Re: Subject: Re: A Physicist Experiments With Cultural Studies
Thu, 18 Nov 1999 11:50:20 -0800

Lee Daniel Crocker, <>, writes:
> Simple desires of ordinary humans are a powerful and fruitful
> base from which to reason about ethical questions. Take this
> statement of J.R.Molloy, for example:
> "A scientific approach to making decisions together with other
> people, acting in the public sphere would, I imagine, eliminate
> biases which interfere with obtaining the most successful decisions."
> He imagines, indeed, because that statement is so utterly 180-
> degrees opposite of reality that its consequences can only exist
> in his imagination. We can confidently reason that this premise
> will not lead us to rational conclusions about ethics. Premises
> more in tune with reality are likely to lead to better results.

Actually Robin has a paper suggesting that rational actors engaging in public debate should reduce those disagreements which are about the underlying facts of a dispute. In fact to the limited extent I understand his result, it is rather hard to understand why disagreements about facts persist at all.

Of course even if people agree about the facts, they will often be differences in how beneficial various outcomes are to them personally. This will still be a source of disputes. But J.R.'s comment about eliminating biases could be taken to refer to biases due to factual issues, while leaving room for disagreements about relative benefits. (Actually these aren't really disagreements; everyone may agree that action A benefits one group the most while action B benefits the other.
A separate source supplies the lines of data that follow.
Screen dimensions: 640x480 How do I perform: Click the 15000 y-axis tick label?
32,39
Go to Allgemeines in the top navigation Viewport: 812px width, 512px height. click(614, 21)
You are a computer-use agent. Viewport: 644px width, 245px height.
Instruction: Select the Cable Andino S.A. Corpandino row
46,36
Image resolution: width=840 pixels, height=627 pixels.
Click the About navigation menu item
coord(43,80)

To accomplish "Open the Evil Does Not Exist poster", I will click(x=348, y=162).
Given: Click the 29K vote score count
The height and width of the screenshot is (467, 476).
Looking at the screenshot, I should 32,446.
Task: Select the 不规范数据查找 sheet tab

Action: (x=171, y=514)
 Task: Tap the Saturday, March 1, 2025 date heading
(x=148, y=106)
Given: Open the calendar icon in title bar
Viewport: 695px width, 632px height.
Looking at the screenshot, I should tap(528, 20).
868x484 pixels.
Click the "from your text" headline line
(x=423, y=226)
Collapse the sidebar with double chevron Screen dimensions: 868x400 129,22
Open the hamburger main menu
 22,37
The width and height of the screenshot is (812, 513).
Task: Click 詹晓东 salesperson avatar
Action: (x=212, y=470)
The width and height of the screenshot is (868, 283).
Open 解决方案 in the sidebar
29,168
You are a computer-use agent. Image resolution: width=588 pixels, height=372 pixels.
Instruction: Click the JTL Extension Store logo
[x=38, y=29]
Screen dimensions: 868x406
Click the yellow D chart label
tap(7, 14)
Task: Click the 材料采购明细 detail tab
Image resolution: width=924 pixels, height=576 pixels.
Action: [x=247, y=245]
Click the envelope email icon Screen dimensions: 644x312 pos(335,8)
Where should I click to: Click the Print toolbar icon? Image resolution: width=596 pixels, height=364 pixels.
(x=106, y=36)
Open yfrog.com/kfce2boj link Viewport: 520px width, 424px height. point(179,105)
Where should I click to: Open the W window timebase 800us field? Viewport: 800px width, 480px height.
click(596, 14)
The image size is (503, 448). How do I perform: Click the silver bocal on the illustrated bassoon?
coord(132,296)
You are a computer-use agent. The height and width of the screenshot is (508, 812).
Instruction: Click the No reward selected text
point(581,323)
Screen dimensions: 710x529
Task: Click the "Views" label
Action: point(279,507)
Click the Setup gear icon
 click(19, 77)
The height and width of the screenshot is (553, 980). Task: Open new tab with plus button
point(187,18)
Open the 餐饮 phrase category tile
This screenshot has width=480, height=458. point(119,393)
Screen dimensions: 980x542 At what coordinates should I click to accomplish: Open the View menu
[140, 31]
Then it's just a matter of tactics and maneuvering to get the upper hand.)

> Those premises most useful for ethical reasoning are those about
> human desires: not lofty, theoretical, ideological desires like
> peace and progress, but simple ones like food and sex that we can
> observe the reality of directly. What other realistic base can
> there be?

I don't think you can eliminate the "lofty" desires from the picture. Maslow proposed a hierarchy of needs, with simple ones at the bottom, sex and food and the like, and higher ones above them, like peace, friendship and self esteem. Once the basic desires are satisfied the higher order ones come into play. Most people in Western countries today have their basic physical needs pretty well taken care of, so higher order desires play a significant role in their motivations.